The House measure, hurriedly drawn up on the orders of the Democratic leadership, imposes a 90 percent tax on those who were paid bonuses at AIG and other companies as long as their families earned more than $250,000 annually and their companies received more than $5 billion in federal bailout funds. It passed by a vote of 328-93.
The Senate is taking a different approach. It is readying a bill that would levy a 35 percent excise tax on executive bonuses. Both the company and the recipient of the bonuses would pay the tax. The Senate could take up the measure next week.
The House bill, sponsored by Rep. Charles Rangel, D-N.Y., garnered significant Republican support. But that did not come without a bitter debate, with conservative Republicans angrily denouncing the measure as a political charade intended to deflect blame from Democrats about how the AIG bonuses were permitted to be paid in the first place.
They remained focused on an embarrassing disclosure by Senate Democrats on Wednesday that they had acceded to a Treasury Department request in February to scale back language in the economic stimulus bill that would have limited the payments.

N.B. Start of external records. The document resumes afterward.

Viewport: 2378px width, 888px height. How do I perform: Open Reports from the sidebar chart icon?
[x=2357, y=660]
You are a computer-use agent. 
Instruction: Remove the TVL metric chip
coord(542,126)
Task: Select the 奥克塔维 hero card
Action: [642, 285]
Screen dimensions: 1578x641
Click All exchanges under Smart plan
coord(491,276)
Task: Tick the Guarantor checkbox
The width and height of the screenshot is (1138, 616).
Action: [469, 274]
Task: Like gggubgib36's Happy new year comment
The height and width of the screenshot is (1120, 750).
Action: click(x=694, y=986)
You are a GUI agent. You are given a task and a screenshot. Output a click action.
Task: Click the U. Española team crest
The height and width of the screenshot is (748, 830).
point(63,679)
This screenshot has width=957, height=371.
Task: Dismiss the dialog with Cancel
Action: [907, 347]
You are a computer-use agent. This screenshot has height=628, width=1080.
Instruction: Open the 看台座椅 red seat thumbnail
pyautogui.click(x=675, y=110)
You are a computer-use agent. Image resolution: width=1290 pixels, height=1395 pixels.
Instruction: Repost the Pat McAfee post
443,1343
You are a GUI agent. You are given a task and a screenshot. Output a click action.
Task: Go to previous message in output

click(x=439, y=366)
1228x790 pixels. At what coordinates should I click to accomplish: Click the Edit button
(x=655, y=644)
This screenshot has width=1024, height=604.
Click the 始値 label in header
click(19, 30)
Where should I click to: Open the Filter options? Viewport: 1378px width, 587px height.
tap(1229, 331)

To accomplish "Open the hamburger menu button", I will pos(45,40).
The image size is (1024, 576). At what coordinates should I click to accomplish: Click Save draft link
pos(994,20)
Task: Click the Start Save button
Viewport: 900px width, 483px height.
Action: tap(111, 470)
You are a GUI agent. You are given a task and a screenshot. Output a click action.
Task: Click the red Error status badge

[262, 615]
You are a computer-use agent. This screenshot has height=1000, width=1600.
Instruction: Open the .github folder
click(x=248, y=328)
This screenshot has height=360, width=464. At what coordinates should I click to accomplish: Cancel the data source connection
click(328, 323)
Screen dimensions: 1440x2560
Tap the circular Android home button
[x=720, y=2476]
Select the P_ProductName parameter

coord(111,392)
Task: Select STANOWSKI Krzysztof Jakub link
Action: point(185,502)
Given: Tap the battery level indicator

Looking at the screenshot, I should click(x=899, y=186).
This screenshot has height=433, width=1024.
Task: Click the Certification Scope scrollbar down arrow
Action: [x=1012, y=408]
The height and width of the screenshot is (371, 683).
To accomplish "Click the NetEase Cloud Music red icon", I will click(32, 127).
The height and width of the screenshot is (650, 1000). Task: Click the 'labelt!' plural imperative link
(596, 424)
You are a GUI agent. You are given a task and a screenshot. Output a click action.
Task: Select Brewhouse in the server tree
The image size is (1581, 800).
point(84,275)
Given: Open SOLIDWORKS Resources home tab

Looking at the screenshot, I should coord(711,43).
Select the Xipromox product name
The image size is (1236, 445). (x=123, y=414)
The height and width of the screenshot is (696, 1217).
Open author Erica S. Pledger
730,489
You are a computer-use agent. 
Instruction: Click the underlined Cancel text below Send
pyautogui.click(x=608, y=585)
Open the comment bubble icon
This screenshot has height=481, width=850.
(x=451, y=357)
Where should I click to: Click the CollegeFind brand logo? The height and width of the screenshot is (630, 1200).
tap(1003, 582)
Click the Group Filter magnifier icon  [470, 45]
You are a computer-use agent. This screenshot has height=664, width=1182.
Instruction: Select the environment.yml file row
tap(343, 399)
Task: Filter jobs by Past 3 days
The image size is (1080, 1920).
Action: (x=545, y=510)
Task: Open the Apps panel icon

Opponents of the current deal advocated a separate plan that would require the Treasury Department to seek repayment of the funds immediately. And some suggested the bill was an unconstitutional attempt to penalize a specific company, though legal experts said Thursday that the bill would probably pass muster in the courts.
Supporters said the bill was the most effective means for the government to seek redress of the bonus money.
“This vote is the difference between solving the problem or continuing the problem,” said Rep. Steve Israel, D-N.Y. “The only way to get their money back is to tax it back.” Some Republicans agreed. “At the end of the day, this insult to taxpayers can not, should not, and will not stand,” said Rep. Dave Camp of Michigan.
At a hearing early Thursday, Rep. John Lewis, D-Ga., revealed that a House subcommittee inquiry had revealed that 13 companies that received federal assistance owe more than $220 million in unpaid taxes. Companies that participated in the government bailout program were required last fall to certify that they did not owe back taxes.
“If we looked at all 470 recipients, how much would they owe?” Lewis asked at the hearing. “This is shameful. It is a disgrace. The American people are fed up, and they are fired up. And they are not going to take it any more.”